I've used apps that thought I was a monkey but it recognized white people just fine, I've seen racist chat bots go on about how much they love hitler and hate black people, I've saw ai generated photos that produced racist depictions. What I'm wondering is it the developers making the ai racist or is it the code itself that is racist? I don't believe that any machine has reached sentience obviously, but I have no doubt in my mind that all ai I have experienced is racist, all I ask is why?

  • ssjmarx [he/him]
    ·
    3 years ago

    Something that blew my mind when I learned it is that machine-learning algorithms produce programs that nobody really understands beyond a conceptual level. Like if a regular computer program is doing something unexpected, the creators can scrub through the code, find the cause, and fix it - but if your chat bot starts spamming antisemetic and racist phrases, often the only thing you can do is roll it back to a version that didn't say those things (which of course does nothing to prevent it from re-learning them).

    • LoudMuffin [he/him]
      ·
      3 years ago

      machine-learning algorithms produce programs that nobody really understands beyond a conceptual level

      wait what

      • Owl [he/him]
        ·
        3 years ago

        A machine learning model consists of taking all your inputs, applying several pages worth adding them together and multiplying by arbitrary constants, and getting a number out. Machine learning itself consists of methods for rejecting piles of arbitrary constants until you get one that outputs results similar to your training data. Nobody knows what's going on inside, because it's a pile of very arbitrary math, chosen automatically because it mostly does the right thing.

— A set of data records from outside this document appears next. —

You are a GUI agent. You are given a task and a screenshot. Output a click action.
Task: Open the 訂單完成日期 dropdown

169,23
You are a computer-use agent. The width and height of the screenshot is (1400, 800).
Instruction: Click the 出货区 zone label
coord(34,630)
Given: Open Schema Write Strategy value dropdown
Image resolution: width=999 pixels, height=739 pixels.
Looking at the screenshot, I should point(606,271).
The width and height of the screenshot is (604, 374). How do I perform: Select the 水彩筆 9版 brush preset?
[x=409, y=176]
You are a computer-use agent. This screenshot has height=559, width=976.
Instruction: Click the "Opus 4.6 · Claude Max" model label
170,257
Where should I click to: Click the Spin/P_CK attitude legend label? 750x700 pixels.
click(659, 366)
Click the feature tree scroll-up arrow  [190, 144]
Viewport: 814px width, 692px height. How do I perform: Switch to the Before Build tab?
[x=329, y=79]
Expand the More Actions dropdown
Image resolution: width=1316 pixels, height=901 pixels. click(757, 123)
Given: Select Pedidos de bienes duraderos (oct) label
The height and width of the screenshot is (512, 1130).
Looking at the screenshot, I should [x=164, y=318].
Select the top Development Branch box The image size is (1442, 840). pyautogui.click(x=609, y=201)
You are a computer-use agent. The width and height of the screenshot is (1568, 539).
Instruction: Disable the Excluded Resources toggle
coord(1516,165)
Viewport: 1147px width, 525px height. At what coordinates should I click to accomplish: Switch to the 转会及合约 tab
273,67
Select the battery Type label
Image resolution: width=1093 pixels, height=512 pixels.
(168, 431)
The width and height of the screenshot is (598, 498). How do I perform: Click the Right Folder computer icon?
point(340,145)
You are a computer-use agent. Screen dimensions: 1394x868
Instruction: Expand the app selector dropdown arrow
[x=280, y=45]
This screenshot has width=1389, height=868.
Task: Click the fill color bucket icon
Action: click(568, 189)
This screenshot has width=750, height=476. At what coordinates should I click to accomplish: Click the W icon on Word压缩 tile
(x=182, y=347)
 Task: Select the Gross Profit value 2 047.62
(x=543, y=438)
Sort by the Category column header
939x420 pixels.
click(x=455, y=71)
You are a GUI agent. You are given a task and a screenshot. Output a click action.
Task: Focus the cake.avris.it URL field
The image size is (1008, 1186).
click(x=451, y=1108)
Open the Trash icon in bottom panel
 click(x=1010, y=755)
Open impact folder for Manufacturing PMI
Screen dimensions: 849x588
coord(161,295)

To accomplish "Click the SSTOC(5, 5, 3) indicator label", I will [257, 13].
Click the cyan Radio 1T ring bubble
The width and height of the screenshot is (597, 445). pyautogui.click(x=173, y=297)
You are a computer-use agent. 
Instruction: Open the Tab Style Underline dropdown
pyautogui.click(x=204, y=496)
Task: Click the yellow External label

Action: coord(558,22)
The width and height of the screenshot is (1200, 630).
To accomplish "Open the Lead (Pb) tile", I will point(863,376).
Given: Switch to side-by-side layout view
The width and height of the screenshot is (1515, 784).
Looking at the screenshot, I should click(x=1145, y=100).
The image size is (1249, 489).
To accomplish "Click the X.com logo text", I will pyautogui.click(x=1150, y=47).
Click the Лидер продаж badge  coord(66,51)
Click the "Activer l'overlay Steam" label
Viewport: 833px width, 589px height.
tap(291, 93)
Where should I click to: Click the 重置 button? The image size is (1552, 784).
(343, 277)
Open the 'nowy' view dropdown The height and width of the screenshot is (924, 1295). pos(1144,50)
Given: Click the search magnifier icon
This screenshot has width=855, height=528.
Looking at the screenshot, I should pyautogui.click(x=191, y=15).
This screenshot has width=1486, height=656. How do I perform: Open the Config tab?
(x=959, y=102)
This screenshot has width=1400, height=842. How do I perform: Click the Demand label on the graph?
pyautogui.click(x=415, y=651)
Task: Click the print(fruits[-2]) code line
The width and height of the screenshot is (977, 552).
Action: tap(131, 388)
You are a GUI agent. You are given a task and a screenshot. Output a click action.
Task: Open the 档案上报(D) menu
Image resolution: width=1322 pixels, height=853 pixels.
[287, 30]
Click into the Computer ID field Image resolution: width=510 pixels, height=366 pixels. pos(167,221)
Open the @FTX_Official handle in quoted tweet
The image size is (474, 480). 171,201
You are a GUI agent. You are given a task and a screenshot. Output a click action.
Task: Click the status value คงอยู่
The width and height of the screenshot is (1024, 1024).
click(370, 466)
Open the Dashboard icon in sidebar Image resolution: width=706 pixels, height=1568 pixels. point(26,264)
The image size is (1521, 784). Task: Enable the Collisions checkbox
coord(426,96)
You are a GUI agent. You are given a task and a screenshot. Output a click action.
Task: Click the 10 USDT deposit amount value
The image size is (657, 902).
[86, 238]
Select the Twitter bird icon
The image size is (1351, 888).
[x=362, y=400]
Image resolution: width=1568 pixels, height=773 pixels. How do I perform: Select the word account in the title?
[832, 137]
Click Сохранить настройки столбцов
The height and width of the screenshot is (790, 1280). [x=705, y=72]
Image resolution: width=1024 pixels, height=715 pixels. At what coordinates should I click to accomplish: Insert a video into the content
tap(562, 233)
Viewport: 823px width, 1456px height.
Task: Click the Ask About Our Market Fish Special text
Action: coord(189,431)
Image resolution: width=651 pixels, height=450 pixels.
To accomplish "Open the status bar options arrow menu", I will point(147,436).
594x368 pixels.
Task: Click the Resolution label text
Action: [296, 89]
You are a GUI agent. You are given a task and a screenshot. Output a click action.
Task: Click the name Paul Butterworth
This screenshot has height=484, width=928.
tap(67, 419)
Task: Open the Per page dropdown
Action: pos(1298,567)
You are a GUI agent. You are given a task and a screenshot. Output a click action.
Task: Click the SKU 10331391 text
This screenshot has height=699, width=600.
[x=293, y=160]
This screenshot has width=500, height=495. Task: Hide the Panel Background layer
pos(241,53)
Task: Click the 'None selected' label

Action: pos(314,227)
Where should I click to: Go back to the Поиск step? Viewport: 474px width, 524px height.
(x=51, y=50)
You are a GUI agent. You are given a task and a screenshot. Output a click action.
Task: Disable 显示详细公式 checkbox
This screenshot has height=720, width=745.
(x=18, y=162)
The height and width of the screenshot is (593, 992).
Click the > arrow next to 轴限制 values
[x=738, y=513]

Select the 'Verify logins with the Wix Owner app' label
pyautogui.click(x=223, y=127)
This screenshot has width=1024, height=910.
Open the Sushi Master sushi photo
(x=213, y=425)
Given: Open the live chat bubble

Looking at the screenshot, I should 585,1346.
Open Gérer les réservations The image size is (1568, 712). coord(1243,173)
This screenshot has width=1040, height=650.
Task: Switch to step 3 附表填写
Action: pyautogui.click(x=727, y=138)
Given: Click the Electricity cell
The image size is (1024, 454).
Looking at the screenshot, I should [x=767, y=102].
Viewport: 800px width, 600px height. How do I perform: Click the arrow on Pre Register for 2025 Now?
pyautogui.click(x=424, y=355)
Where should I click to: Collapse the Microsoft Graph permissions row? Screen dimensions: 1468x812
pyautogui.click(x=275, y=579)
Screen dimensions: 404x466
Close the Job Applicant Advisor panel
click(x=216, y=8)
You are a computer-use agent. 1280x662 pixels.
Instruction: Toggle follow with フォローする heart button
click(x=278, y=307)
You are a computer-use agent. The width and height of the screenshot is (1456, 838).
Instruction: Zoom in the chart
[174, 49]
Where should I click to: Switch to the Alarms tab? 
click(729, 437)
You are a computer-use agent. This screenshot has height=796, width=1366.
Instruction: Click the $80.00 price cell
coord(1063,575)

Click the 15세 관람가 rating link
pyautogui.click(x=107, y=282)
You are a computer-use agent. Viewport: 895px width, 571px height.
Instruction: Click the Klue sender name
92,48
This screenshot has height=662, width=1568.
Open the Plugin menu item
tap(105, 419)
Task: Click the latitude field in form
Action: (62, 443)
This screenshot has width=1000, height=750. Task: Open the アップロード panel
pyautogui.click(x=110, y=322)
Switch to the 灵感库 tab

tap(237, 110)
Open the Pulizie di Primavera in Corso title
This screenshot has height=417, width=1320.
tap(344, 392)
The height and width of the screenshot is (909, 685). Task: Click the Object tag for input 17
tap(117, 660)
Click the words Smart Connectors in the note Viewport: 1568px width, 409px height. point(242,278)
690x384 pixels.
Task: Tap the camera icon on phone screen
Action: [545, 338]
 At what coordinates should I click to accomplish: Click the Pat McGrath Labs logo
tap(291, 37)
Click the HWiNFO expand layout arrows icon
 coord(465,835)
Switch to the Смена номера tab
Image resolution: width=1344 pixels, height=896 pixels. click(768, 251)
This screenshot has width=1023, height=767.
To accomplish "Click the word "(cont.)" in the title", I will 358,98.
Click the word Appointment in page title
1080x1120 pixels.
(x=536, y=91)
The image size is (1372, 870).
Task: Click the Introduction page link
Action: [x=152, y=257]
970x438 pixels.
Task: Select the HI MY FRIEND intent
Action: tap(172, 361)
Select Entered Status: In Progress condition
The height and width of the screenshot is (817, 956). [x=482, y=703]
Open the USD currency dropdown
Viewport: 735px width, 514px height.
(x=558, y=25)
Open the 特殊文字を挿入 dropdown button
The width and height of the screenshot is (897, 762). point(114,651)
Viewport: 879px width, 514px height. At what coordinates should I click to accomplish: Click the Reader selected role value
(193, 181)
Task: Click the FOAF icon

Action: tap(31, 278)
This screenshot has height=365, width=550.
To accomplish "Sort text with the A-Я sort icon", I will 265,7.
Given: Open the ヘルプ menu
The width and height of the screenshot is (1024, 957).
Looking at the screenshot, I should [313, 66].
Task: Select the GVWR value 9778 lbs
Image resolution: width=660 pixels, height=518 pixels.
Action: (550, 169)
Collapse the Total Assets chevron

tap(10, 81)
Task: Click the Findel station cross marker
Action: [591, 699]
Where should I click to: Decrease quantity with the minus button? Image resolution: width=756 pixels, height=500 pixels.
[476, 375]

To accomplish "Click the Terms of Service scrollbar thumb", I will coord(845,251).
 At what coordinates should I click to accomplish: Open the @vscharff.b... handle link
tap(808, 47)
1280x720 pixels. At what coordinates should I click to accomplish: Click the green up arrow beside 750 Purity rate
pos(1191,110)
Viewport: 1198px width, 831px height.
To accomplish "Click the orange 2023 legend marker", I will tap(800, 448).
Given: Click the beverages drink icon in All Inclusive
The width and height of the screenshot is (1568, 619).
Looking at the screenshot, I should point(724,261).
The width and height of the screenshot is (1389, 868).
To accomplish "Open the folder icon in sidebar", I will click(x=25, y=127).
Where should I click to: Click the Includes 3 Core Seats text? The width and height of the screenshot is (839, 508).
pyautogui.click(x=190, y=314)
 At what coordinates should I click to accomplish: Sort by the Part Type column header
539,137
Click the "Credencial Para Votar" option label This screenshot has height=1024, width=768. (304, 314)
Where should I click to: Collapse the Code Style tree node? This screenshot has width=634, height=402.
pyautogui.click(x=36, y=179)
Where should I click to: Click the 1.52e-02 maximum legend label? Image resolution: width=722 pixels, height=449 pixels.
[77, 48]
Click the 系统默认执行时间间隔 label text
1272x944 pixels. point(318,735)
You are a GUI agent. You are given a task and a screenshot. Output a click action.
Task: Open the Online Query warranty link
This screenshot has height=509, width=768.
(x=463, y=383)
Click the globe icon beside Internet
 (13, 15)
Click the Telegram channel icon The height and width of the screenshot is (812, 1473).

        (There are other branches of machine learning that are more insightful, understandable, and explicable. But they're also more limited, and not the stuff that the last several years of ML hype has been about.)

      • KobaCumTribute [she/her]
        ·
        3 years ago

        The current big thing in machine-learning are neural networks, which are vaguely based on how neurons interact (but each node in a neural net is much more rudimentary than an actual neuron) and basically these get trained with data and adjustment algorithms that try to make their outputs look more like the known correct answer for the known data sets, and often they're further trained by having people look at the outputs and say whether it was right or not.

        Like, imagine a dog: the dog can be taught to do certain things based on certain stimuli by rewarding it with food when it does what you want, and that training can be anything from teaching it tricks, to teaching it useful behavior like herding or guiding someone, to turning it into an erratic weapon that will maul someone at the slightest incitement. You control the teaching process, but the actual internal mechanisms and what's been learned are entirely inscrutable because they're all encoded deep into a bafflingly complex web of nodes that we barely understand beyond "they work because they work, and there's little electrical bits and some chemicals, it's all real fiddly but it mostly does what it should."

        That's what modern AI research is, just teaching really stupid fake dogs that live in computers to do useful tricks, which can nonetheless be very impressive since 100% of the fake brain is dedicated to a specific task instead of having to worry about stuff like thermal regulation, breathing, balance, what smells are, etc.

      • NephewAlphaBravo [he/him]
        ·
        edit-2
        3 years ago

        Machine learning has highly chaotic results. Not in the sense that it's random, but tiny changes to the learning rules can have huge and unpredictable effects on the final behavior.

      • Catherine_Steward [she/her]
        ·
        edit-2
        3 years ago

        The individual program, like the one controlling a particular chatbot, is just opaque. No one in the world really knows exactly how it determines what it will say, because its reasons are too complex and not determined by people.